**** Extract to read

Why London’s orchestras are playing flat
mainIn my new monthly column in the Spectator, I write about London’s fading fortunes as an orchestral capital.
Since the column is pay-walled, all I can offer here is a taster:
(There used to be) a buzz around our concert halls. Principal players turned down fat orchestra jobs in Germany, half the work for twice the pay, because London was too exciting to leave. Every hot conductor came to be tested in the London furnace. Competition sizzled between the bands.
And then it died.
You’ll have to buy a copy, out now, or subscribe.
Pictured: LPO at the exit gates
In the last 40 years, London has become a greedy, inhumane capital reserved for the very rich or the very poor living in miserable conditions. The latter supply labour to businesses whose massive profits rely heavily on slave labour.
The younger generation of players are unable to afford property or rent there. Who is going to accept living in a minute studio just to say “I am part of the LPO or the LSO.”? Fantastic orchestras exist all over Europe; be it Germany, The Netherlands, Italy, France, the Czech Republic or other – London has no monopoly on that.
When people in their twenties and single join a London orchestra, they can obviously commute. It is needless to say that this is rarely an option once one is older and has a family.
The way the UK is going, collapse is on its way.
Unfortunately, true. Also, those circumstances create pressures which force orchestras to conformist programming and increasing financially-determined choices.
“The way the UK is going, collapse is on its way.” That seems exaggerated….. the worst that can happen, is that the UK folds into a provincial country with some excentric weardo’s like in the satire ‘Little Britain’. As far as orchestras are concerned, more probable is that they will be forced to merge, as happens in the Netherlands and Denmark – for very different reasons but with comparable results.
London is not the entirety of the UK; never has been. (Just as the recording industry is not “classical music” – another common misconception on these pages). As Mr Lebrecht points out later in his article, the UK’s regional orchestras (some of them superior to anything in the capital – and certainly playing in better venues) are innovating, re-inventing themselves and thriving. There are exceptions in every case (the LPO has some fascinating and imaginative programmes) but overwhelmingly, orchestral concerts in London do look fairly pedestrian (perhaps as a result of existing in such an aggressively commercial environment) compared to, say Glasgow or Manchester. Even the super-wealthy LSO – barring a few headline risk-taking events, usually spearheaded by Rattle – tends by and large to turn out an anodyne luxury package: standard repertoire programmes with established and expensive “big names”. To be fair, they’re still recovering from a long period under a noncommittal (but glamorous) music director with a very limited repertoire; Rattle can only help.

********
**** Material supplied

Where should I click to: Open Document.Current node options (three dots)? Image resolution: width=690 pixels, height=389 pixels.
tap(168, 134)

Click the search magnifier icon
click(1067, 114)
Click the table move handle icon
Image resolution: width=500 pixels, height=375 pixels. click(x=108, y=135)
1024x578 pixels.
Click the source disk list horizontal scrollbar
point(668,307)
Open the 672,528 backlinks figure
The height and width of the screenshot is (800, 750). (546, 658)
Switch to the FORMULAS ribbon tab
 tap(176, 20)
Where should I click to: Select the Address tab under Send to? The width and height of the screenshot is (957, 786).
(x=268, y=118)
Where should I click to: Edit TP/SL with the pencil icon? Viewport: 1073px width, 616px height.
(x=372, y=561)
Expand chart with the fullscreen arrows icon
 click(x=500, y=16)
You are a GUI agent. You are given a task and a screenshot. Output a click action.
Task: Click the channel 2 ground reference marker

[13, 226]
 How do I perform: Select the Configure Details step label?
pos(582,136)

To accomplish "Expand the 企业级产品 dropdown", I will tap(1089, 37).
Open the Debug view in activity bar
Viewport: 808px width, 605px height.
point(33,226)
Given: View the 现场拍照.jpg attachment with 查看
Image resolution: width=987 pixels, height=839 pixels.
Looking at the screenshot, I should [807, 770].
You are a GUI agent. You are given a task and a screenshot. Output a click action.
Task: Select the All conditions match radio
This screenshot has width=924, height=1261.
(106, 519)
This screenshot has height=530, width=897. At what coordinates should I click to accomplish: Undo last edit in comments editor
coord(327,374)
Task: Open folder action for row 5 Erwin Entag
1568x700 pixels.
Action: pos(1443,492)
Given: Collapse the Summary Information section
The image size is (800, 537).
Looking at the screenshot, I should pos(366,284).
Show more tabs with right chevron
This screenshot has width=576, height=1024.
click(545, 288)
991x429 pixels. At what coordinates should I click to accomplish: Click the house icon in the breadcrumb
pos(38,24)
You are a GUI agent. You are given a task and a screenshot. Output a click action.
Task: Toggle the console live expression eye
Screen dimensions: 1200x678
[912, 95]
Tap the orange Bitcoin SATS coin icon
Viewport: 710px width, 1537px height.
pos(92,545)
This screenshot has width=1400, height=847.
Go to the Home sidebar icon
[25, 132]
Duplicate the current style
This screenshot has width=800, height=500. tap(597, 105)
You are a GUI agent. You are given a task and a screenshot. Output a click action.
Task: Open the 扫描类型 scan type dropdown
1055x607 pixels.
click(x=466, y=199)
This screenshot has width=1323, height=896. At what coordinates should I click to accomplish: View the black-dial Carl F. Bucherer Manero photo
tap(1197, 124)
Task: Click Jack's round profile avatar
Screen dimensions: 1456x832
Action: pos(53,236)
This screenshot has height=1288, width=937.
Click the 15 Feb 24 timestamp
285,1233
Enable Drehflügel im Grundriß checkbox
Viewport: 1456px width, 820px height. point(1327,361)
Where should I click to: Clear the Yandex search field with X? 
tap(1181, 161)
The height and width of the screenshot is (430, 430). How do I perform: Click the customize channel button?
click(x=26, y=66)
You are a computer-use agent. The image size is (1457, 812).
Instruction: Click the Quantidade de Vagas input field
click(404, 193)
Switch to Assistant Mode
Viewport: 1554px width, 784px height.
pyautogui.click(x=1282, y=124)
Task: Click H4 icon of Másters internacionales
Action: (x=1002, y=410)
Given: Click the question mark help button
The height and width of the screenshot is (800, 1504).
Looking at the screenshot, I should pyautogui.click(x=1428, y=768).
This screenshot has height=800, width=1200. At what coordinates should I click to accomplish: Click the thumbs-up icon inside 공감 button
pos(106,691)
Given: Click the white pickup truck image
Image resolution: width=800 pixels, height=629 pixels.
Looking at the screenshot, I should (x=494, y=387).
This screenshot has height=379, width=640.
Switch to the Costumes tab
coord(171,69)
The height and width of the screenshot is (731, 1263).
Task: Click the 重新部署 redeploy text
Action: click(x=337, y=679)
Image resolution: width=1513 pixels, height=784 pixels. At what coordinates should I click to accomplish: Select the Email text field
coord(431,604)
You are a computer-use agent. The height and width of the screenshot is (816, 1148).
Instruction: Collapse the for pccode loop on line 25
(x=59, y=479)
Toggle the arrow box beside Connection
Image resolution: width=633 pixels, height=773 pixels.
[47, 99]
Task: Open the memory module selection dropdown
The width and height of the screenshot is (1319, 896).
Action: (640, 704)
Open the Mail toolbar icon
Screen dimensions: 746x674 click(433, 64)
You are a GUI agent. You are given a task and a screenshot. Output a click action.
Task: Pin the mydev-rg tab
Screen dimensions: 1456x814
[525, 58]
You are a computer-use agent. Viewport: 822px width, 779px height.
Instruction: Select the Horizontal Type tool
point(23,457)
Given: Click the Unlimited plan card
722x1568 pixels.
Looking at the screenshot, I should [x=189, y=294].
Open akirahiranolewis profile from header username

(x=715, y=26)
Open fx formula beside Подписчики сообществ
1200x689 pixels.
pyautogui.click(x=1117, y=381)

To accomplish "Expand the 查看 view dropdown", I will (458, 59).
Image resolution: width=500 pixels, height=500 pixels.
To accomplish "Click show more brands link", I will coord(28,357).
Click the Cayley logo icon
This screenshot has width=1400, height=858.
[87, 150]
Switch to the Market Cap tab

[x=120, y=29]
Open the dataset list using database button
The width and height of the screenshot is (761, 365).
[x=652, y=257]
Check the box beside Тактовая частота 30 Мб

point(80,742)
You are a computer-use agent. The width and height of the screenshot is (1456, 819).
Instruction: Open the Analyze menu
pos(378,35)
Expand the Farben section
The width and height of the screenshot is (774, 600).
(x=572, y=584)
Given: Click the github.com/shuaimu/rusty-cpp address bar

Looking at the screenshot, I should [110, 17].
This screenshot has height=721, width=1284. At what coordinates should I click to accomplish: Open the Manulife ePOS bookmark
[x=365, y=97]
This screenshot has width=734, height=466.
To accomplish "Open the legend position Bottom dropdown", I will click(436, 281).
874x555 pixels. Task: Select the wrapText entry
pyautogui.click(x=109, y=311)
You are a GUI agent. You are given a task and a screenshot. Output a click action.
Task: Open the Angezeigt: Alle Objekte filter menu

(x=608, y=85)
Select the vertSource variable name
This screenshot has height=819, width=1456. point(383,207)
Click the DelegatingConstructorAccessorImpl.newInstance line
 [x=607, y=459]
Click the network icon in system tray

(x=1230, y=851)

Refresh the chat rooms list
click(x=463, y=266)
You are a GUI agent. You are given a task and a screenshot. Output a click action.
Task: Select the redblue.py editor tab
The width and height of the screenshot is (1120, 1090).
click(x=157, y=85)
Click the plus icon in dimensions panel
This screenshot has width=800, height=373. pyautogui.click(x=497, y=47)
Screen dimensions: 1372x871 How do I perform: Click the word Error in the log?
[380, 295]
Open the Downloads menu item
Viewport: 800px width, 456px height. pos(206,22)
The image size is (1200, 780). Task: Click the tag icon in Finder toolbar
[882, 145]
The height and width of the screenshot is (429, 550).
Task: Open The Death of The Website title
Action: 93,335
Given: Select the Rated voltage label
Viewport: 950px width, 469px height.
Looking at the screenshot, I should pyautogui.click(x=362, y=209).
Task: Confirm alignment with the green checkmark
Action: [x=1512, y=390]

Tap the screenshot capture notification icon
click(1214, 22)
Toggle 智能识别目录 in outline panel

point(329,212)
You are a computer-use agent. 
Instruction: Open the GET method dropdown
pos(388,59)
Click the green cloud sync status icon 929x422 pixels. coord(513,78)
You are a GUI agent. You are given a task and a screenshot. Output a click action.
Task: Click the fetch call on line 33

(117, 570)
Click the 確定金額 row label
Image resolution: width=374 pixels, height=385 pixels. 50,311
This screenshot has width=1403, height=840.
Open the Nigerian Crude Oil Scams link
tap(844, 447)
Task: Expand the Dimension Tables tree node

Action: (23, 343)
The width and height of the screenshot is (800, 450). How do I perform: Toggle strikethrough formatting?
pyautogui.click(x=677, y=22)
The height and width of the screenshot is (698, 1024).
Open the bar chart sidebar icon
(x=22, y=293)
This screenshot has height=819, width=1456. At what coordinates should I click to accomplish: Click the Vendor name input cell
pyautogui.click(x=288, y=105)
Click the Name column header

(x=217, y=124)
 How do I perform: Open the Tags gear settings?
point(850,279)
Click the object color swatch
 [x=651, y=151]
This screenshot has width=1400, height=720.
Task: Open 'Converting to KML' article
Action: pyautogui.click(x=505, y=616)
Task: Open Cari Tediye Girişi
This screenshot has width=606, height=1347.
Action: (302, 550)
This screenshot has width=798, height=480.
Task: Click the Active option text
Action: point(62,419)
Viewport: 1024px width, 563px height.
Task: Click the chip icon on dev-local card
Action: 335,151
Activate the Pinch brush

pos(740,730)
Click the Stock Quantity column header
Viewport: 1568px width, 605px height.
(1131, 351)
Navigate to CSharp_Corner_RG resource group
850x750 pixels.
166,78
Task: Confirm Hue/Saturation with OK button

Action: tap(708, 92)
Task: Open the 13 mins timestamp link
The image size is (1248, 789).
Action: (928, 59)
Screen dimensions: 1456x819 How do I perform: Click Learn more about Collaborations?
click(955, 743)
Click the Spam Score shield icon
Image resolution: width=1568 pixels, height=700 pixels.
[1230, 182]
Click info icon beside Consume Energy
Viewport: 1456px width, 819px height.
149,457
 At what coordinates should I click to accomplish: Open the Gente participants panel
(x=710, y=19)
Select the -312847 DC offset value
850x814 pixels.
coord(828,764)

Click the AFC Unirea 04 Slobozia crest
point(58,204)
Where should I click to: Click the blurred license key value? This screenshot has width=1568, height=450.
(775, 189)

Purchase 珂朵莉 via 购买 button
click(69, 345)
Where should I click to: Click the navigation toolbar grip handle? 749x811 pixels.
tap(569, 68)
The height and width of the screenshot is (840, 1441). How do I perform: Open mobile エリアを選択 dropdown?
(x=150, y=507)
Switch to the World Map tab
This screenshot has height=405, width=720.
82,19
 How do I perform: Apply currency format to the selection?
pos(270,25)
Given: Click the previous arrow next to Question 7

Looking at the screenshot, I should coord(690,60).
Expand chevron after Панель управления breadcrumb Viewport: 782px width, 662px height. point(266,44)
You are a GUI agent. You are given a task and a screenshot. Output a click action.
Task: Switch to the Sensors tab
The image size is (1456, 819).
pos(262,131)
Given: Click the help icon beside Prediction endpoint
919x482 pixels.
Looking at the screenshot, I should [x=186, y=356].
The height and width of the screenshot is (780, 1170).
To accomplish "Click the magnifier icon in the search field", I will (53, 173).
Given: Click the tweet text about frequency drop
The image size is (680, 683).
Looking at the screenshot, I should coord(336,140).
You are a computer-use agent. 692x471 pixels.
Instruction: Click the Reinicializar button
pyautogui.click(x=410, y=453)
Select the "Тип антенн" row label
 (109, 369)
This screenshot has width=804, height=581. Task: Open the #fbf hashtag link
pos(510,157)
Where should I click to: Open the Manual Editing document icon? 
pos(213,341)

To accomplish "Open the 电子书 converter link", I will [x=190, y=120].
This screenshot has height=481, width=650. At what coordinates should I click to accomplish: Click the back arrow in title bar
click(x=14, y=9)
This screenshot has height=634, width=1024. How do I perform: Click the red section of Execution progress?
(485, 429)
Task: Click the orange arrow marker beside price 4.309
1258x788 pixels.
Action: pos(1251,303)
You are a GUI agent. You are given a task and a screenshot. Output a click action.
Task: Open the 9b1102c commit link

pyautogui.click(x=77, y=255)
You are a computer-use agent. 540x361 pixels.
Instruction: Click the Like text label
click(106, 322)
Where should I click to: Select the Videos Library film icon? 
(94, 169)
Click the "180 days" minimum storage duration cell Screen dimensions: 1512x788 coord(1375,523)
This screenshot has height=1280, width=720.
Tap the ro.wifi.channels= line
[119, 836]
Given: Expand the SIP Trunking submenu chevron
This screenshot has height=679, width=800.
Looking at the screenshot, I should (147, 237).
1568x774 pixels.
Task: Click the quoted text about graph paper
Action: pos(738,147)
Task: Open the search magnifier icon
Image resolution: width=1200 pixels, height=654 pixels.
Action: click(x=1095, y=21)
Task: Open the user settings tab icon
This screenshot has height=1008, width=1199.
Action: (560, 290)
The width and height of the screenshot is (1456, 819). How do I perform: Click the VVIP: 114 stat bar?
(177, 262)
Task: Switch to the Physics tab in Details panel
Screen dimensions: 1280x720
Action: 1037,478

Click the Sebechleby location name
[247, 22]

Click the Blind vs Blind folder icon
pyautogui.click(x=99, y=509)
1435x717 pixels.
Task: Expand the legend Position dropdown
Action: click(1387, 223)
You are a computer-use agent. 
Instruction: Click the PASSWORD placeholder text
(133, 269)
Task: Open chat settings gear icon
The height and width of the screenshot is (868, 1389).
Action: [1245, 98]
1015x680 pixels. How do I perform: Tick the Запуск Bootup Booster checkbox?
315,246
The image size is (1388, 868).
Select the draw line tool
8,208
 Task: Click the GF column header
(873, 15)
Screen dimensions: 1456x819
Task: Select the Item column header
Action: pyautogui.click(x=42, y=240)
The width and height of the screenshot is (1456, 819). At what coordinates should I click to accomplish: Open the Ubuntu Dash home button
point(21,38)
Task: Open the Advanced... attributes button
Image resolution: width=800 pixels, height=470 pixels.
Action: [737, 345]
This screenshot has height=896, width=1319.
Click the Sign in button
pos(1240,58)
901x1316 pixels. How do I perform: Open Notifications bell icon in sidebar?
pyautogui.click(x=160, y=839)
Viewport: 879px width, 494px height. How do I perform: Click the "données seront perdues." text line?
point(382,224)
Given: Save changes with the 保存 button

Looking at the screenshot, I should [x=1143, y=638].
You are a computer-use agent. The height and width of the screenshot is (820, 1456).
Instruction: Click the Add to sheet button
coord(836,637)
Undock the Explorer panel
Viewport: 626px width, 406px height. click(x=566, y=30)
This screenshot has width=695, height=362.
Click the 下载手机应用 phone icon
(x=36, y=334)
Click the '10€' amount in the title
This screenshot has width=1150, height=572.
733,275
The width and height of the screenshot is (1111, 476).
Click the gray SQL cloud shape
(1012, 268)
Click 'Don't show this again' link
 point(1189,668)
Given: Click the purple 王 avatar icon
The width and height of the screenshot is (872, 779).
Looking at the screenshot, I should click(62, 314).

********

- Actions to take -
(a) Answer these from the piece on London's orchestras:
(i) What did principal players once turn down in Germany, and how are those jobs described?
(ii) Which two countries are named as places where orchestras are being merged?
(iii) Which two cities are offered as a contrast to the fairly pedestrian concerts in London?
(b) Write a continuation of the piece on London's orchestras, starting after its last sentence.
The lines have nothing to do with the work here.

- Answers to each task -
(a)
(i) They turned down fat orchestra jobs, described as half the work for twice the pay.
(ii) The Netherlands and Denmark.
(iii) Glasgow and Manchester.

(b)
Still, it’s curious that the one blindingly obvious thing that could (and elsewhere, demonstrably has) give the whole scene a shot in the arm – that new hall – is the one thing that Mr Lebrecht consistently attacks. Incredibly, he’s beating that same old drum here too. Cake had: cake eaten.
“the UK’s regional orchestras (some of them superior to anything in the capital”
NL does not say that. He knows better.
‘reserved for the very rich or the very poor’
A silly comment. Most of London’s housing is far removed from either Mayfair or Tower Hamlets. Does it look as if it is occupied by the very rich or the very poor?
This is nothing more than yet another thinly disguised swipe at Brexit.
You are right. The remoaners and remtards are alive and well here, as some of the comments above show all too clearly (Halldor’s thoughtful comment excepted). They just don’t seem to be able to move on and accept that things have changed.
@ CGDA – nonsense. I and many many others have lived in London as youngsters in recent years, quite happily. As with any other major city in the UK or in Europe, there are areas which are unaffordable for the average income, but that’s hardly a surprise anywhere. There is plenty available for those who want it, and London orchestras have plenty of young players, and players with young families.
If there’s any problem with the London orchestral scene, I suspect it is probably that over recent decades the number of ‘orchestras’ has grown substantially, but the audience has not. Too much over-supply of the same stuff, in other words.
ANON, lodging is not a problem for players who have been helped by their families or have partners in high paying jobs.
To dismiss a fact as nonsense is hardly going to help the situation. Are you not aware that most people in London orchestras commute from the home-counties?
CGDA, my point is that lodging isn’t a problem for many in the music business regardless of having family to help or partners earning higher incomes. We may not all be able to afford mansions, but plenty of people seem happy with the balance they have achieved.
Yes, I know many players commute, but so too do many outside the musical world. It’s a decision to take, trade more space or lower costs against greater time spent getting where you need to be. And with that decision available to all to take, there seem to be plenty of people employed in London orchestras who are young, who have young families, and so on; the reality of who is there playing doesn’t match your suggested implication that it’s not possible.
Of course, the issue you raise is not unique to music, and it’s not unique to London. How many of the Halle do you think live in Manchester city centre rather than the areas around it? How many of the people employed in London, whether on low, medium or even on very high salaries, do you think live in the centre? By no means all and I doubt even a majority, which is why commuter services are so full.
Do any of you people actually live here? I go to a lot of orchestral concerts in London (I was at the BBC SO concert last night, for instance) and I see a thriving scene with orchestras competing to put on the most interesting and original programmes, with no hint of conservatism or dumbing down. I also see lots of twenty-somethings holding regular positions in all those orchestras, as well as plenty of older players who have evidently kept those jobs well into their child-rearing years.
(While I’m at it, last week I went to Vienna – that bastion of classical music – and saw listings for only a tiny fraction of the amount of music-making that took place in London in the same period.)
Perhaps you could come to London one day and look at the evidence, rather than just pontificating from your comfy chairs in Cloudcuckooland.
I suspect that CGDA has a point – I wonder if there is any hard or even anecdotal evidence to support it? There has been a lot of attention paid to the possible effects of Brexit on the artistic life of the country however …
How can a rank & file orchestral player afford to live and work in London these days??
Added to this of course is the fact that the parasites who do now inhabit the city (or have an apartment they visit once a year) have no interest in what the Philharmonia or LSO do.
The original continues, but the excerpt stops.